■ **Task**
Lift every line from the entries that includes the word "This".

*** Block opens ***

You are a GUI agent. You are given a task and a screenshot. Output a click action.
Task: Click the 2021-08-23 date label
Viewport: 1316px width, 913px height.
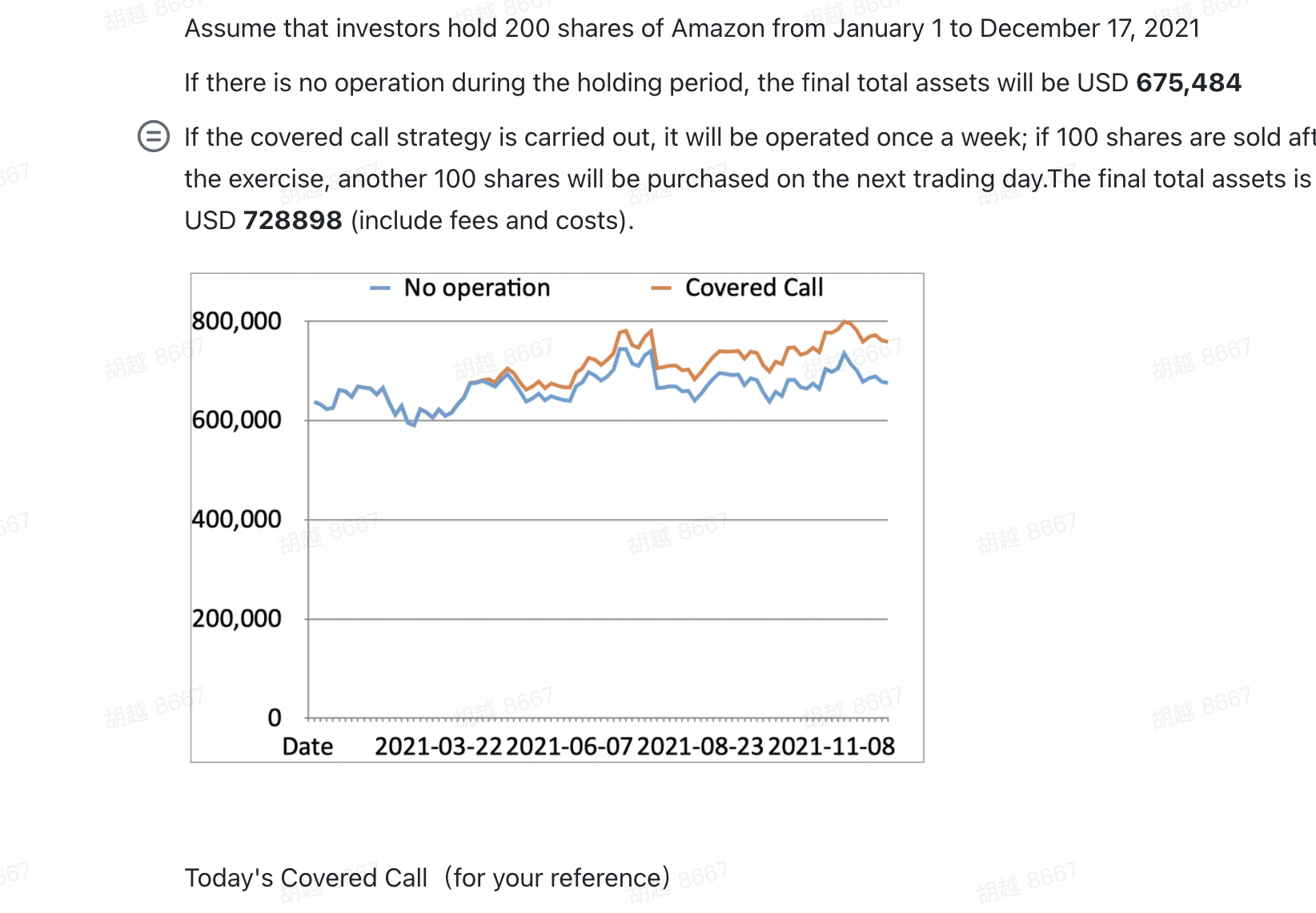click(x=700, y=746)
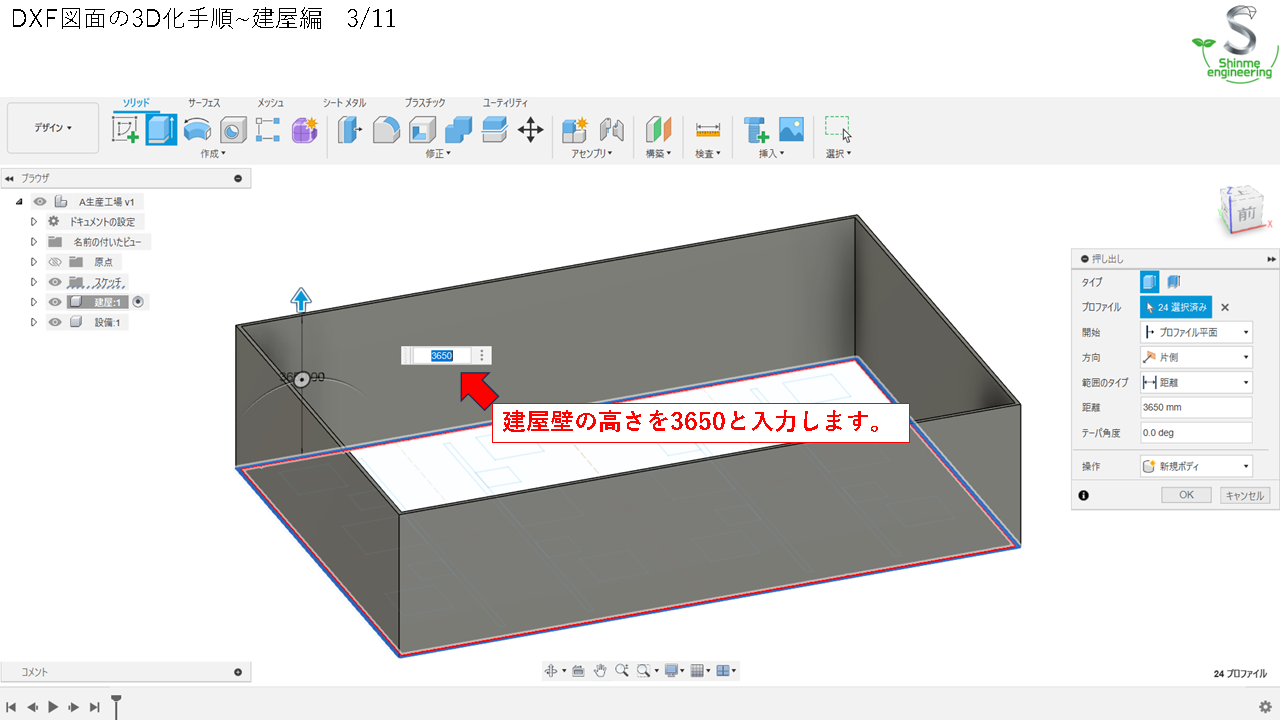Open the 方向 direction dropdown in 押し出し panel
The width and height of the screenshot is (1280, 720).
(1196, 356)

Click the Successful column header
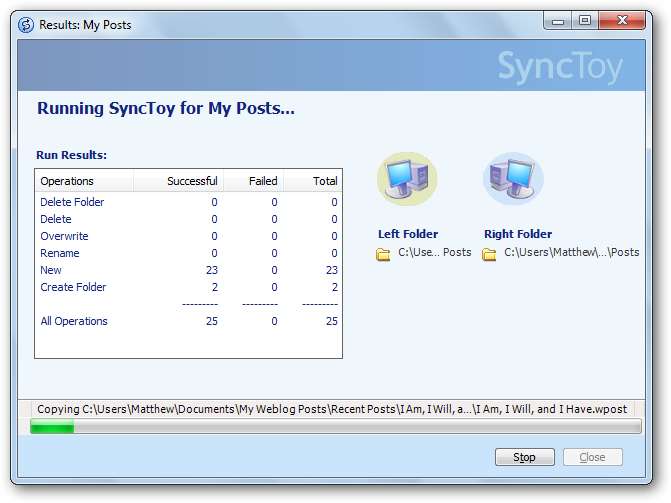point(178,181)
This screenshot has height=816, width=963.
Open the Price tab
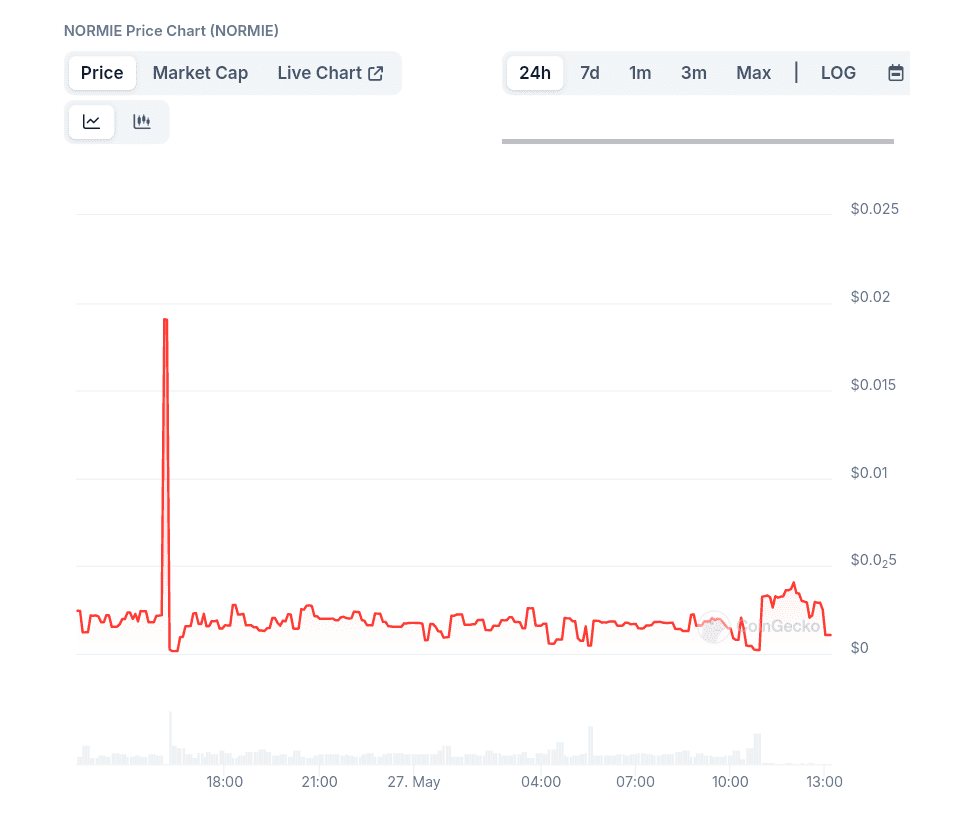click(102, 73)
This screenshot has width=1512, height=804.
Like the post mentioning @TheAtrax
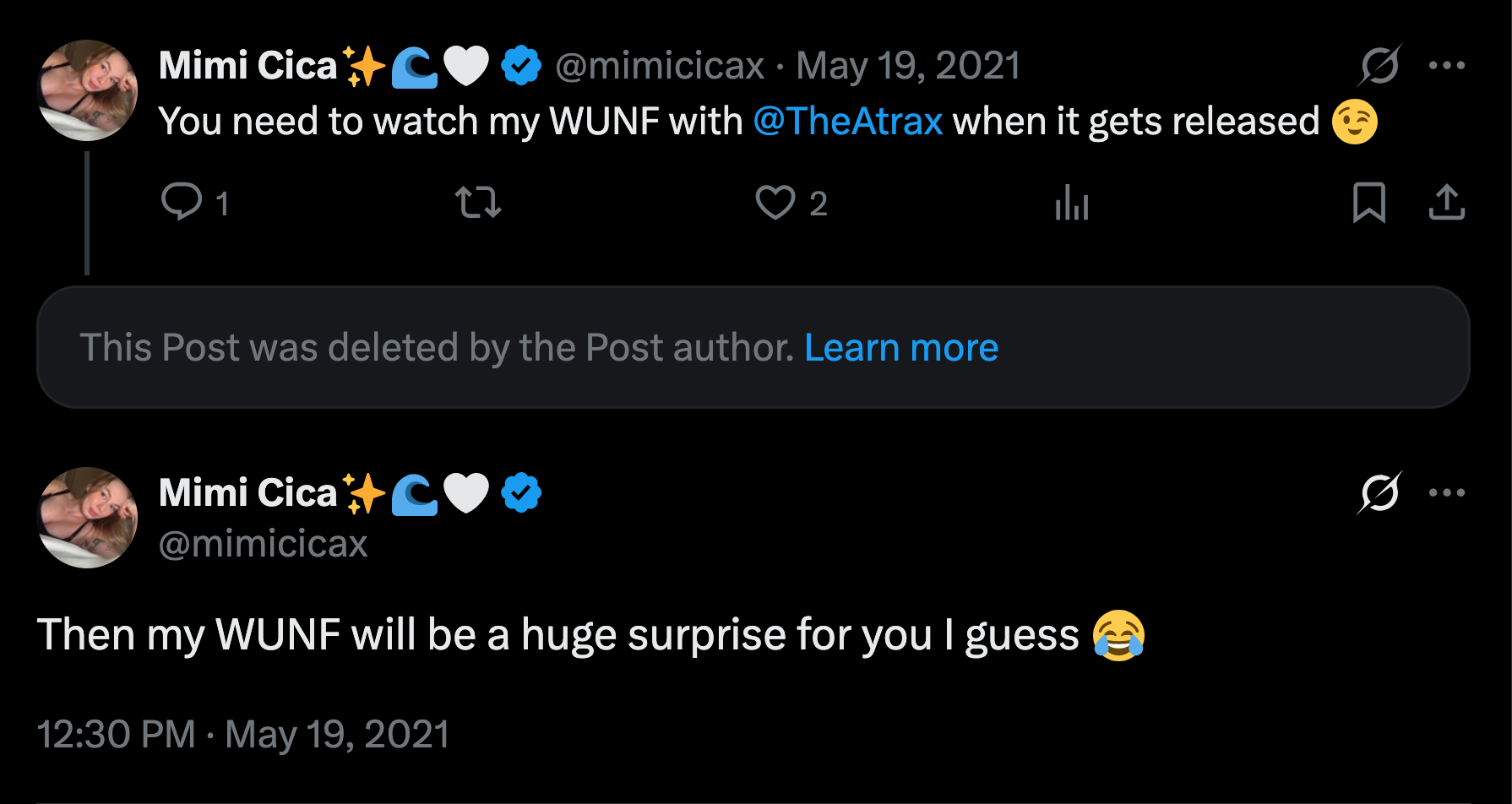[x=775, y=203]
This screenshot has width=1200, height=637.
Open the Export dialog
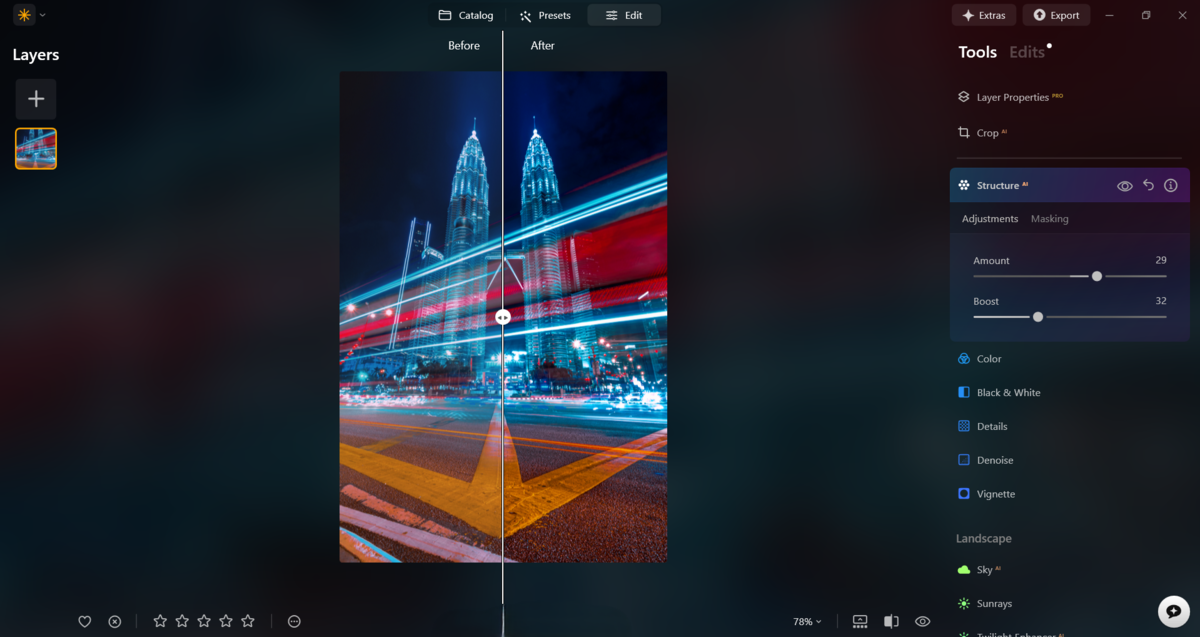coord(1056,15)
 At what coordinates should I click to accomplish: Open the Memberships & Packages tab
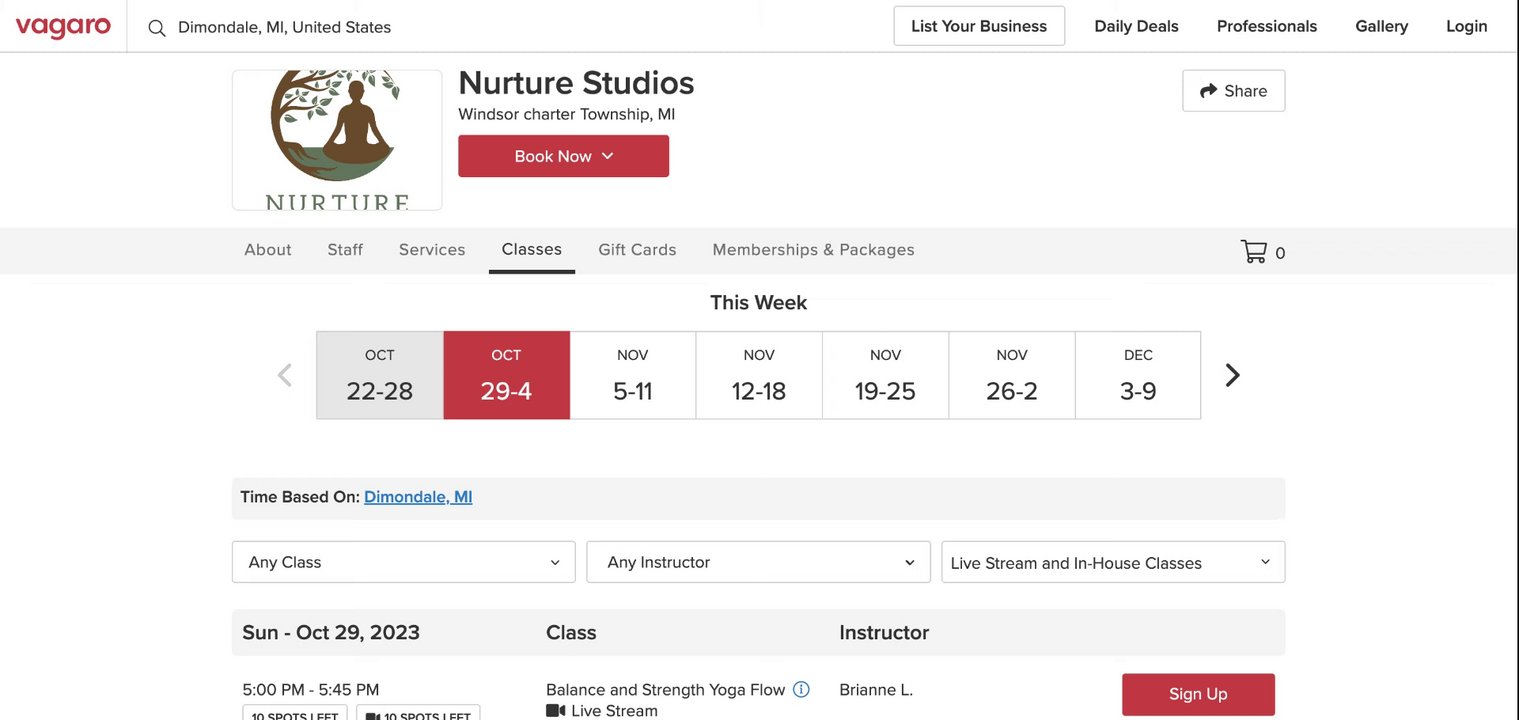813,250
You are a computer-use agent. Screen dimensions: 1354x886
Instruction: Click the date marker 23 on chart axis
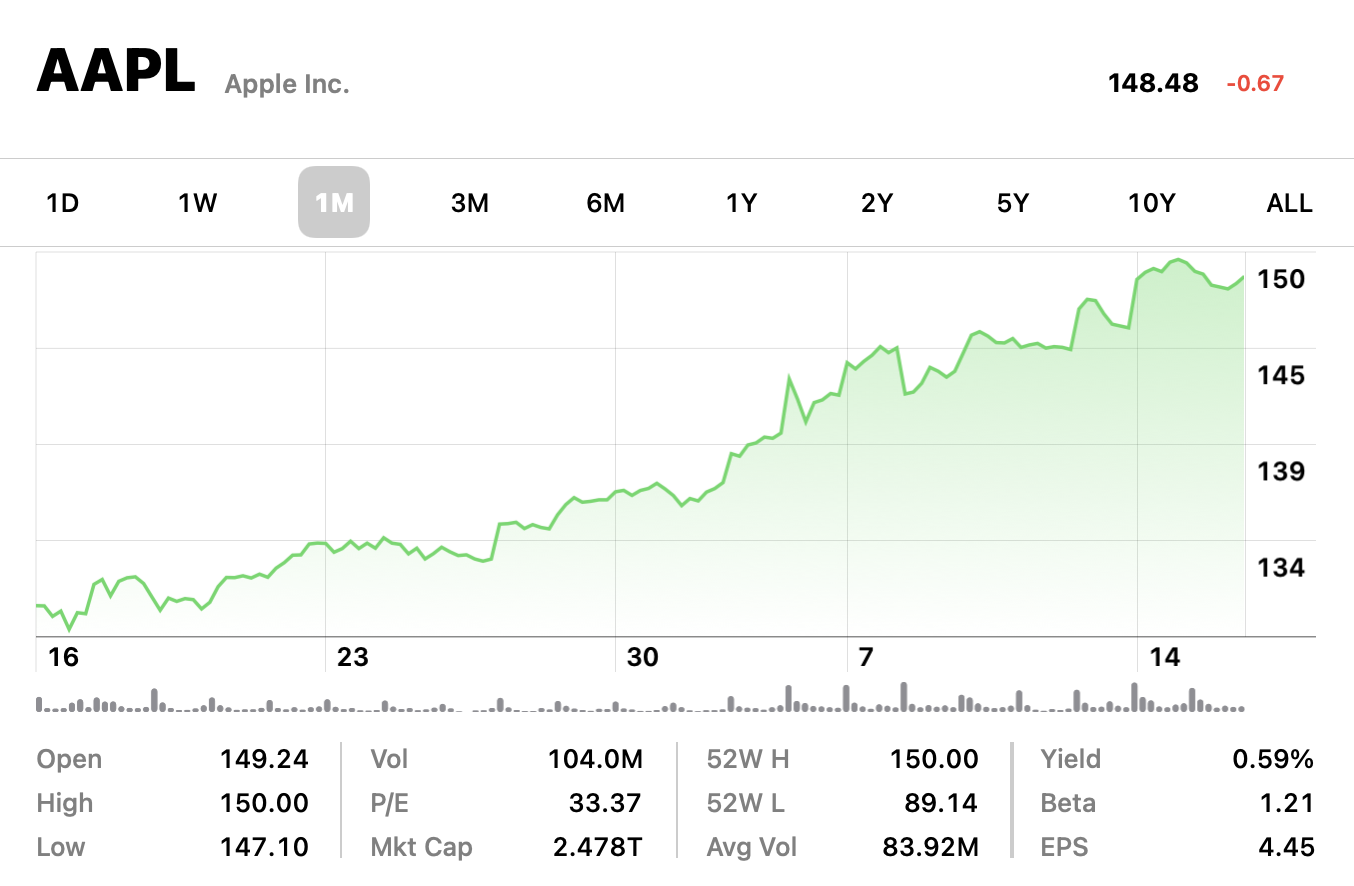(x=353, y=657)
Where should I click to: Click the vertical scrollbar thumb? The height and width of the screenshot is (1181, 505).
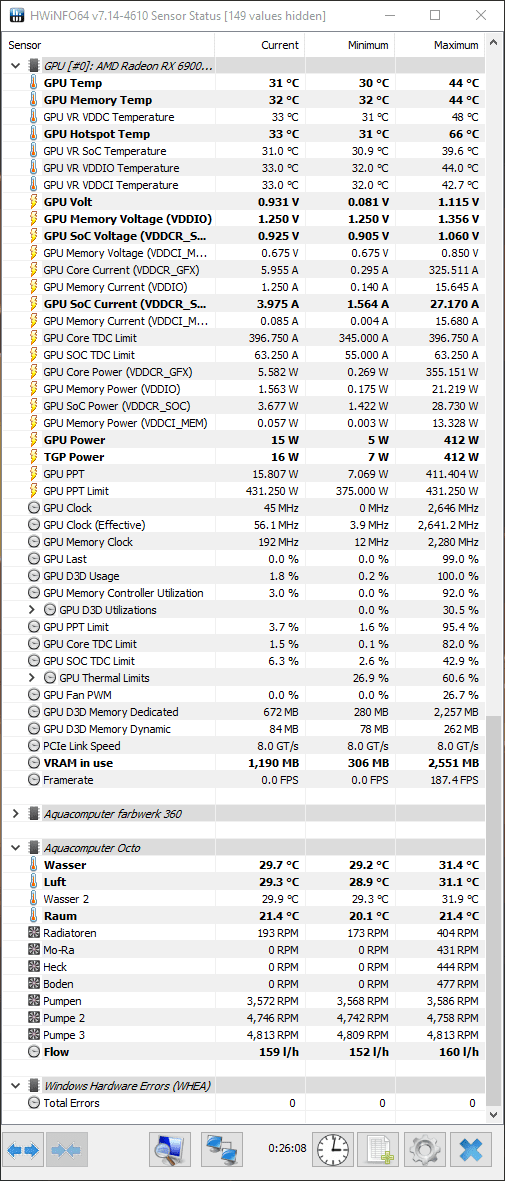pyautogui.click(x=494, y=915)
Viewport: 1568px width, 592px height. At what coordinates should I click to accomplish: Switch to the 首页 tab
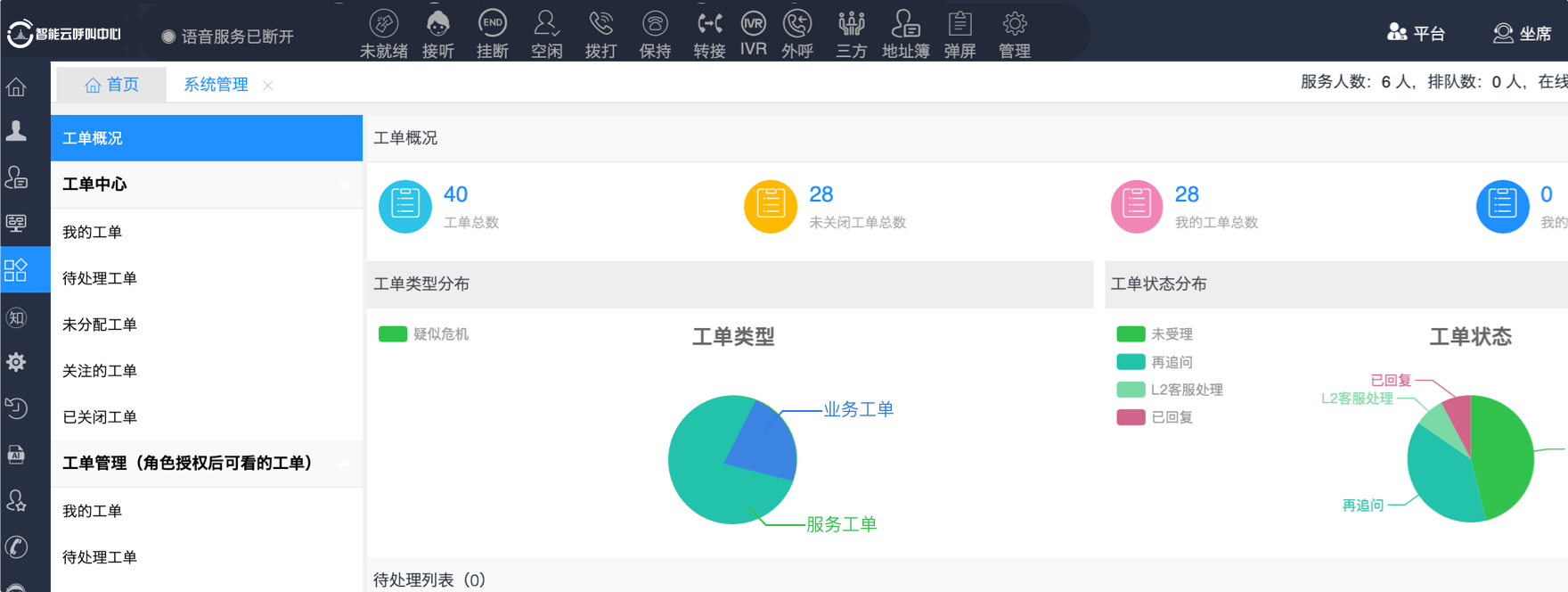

*** Block closes ***

■ **Answer**
This screenshot has height=816, width=963.
This screenshot has width=1512, height=804.
This screenshot has width=1200, height=637.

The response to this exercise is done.